“De la incertidumbre a la esperanza: nuevo año formativo en el Seminario Pontificio Santo Tomás de Aquino”

El pasado 23 de agosto el Seminario Pontificio Santo Tomás de Aquino de Santo Domingo dio inicio oficial al año formativo 2021-2022, con el tema «Lee, escucha y celebra: “Las Palabras Divinas crecen con quien las lee” (San Gregorio Magno; Cf. Jer 15, 16)» y el lema “Palabra y oración fuente de vocación” (Cf. Sal 118, 105; RFS 102).

El acto de apertura inició a las 9:00 de la mañana en la capilla Buen Pastor de este seminario. Contó con una representación de la Conferencia del Episcopado Dominicano, algunos sacerdotes responsables de la formación de los seminaristas provenientes de distintas diócesis del país, el personal docente de la institución y todos los alumnos pertenecientes a las congregaciones religiosas que realizan sus estudios de filosofía y teología en esta casa de formación sacerdotal.

Como anfitriones estuvieron el equipo formador del seminario, compuesto por ocho sacerdotes, y el grupo de seminaristas que vive en el seminario proveniente de las distintas diócesis de República Dominicana.

Monseñor Tomás Morel Diplán, obispo auxiliar de la Arquidiócesis de Santiago y presidente de la comisión para los Seminarios Mayores de la Conferencia, puso el encuentro en manos de Dios con la oración inicial.

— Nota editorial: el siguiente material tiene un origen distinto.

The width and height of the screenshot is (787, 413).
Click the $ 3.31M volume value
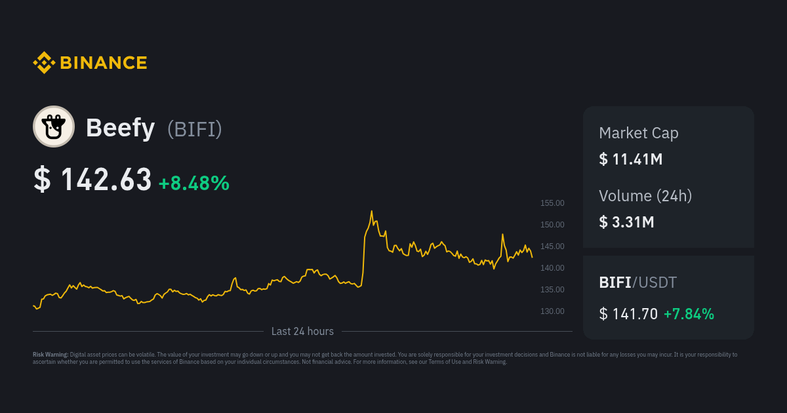tap(626, 222)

Después le siguieron las palabras de bienvenida del Padre José Apolinar Castillo, Rector del Seminario Pontificio, quien subrayó que:

después de un año caracterizado por la incertidumbre de la pandemia, veía con esperanza el inicio de esta nueva etapa de formación, donde la reflexión estará centrada en las Sagradas Escrituras como fuente privilegiada para escuchar la voz de Dios.

A ese saludo inicial se unión Monseñor Alfredo de la Cruz Baldera, obispo de la diócesis de San Francisco de Macorís, quien dirigió una motivación a los seminaristas, insistiéndoles en que no se desanimen ante los desafíos que representa ser sacerdote hoy ya que “esos desafíos nos hacen crecer y podemos aprender a vivir la Palabra dando respuestas según los signos de los tiempos”.

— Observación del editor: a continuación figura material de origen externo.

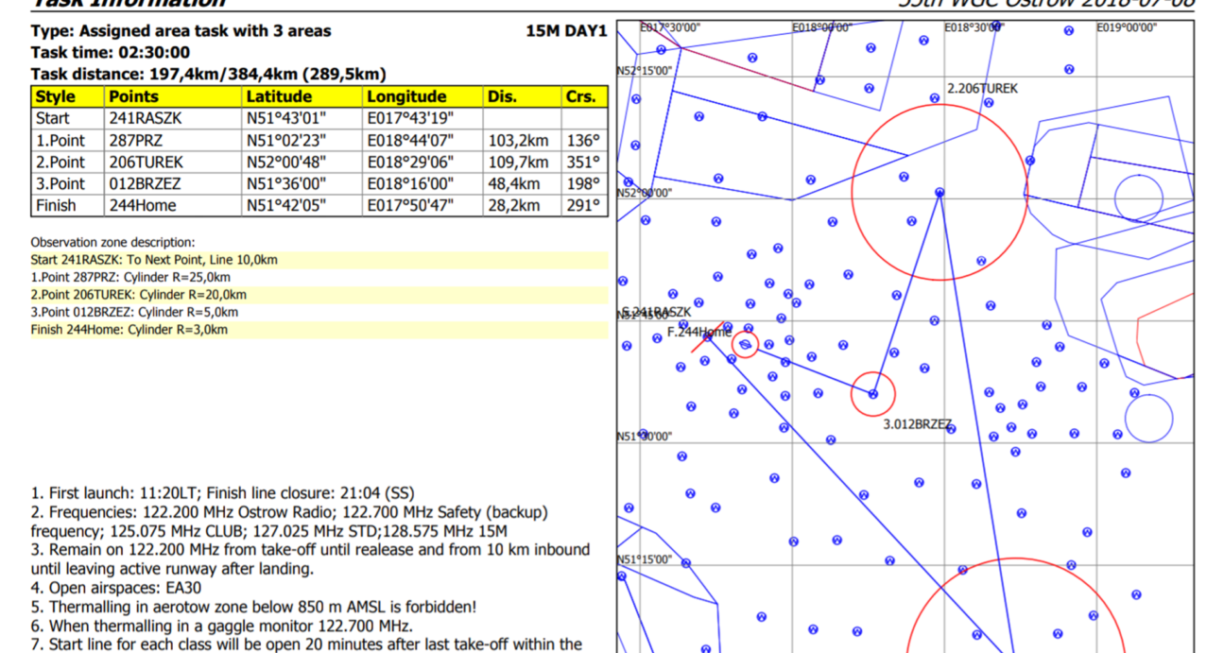This screenshot has height=653, width=1224.
Task: Click the N51°30'00" latitude grid label
Action: coord(645,437)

En cada inicio de año en el Seminario, es tradición disertar la llamada “Lectio Brevis” y suele tenerla un sacerdote que haya culminado estudios superiores. En esta ocasión la “lección breve” estuvo a cargo del Padre José Alberto Tejeda Tejada, de la diócesis de Higüey y nuevo formador del curso de Primero de filosofía en el Seminario Santo Tomás de Aquino. El tema tratado fue “La objeción de conciencia en el Contexto de la bioética” donde insistía en el valor que tiene para el hombre actuar conforme a lo que dicta su conciencia, donde se encuentra con una ley que él no se dictó a sí mismo y que le lleva a amar. También se subrayó que ninguna ley civil puede inducir a las personas a actuar en contra de su conciencia.

Como parte central de la mañana tuvo lugar la celebración de la Eucaristía votiva al Espíritu Santo, presidida por Monseñor José Amable Durán Tineo, obispo auxiliar de la Arquidiócesis de Santo Domingo.

Durante la homilía de esta celebración solemne, Monseñor Cecilio Raúl Berzosa, obispo misionero en el país, se dirigió a los seminaristas exhortándoles vivir en el seminario los valores de la sinodalidad que nos pide la Iglesia. Hizo alusión a que, al igual que en Pentecostés, en el seminario hay una gran diversidad de culturas, ideas, maneras de actuar y de ver el mundo, pero, en medio de esa diversidad, el Espíritu Santo hace que vivamos en la unidad, uno de los principales valores que debe regir el rumbo de su formación durante este nuevo año.

Unámonos en oración pidiendo a Jesús Buen Pastor y a nuestra madre de la Altagracia, en este año jubilar altagraciano, para que nos concedan muchos y santos sacerdotes.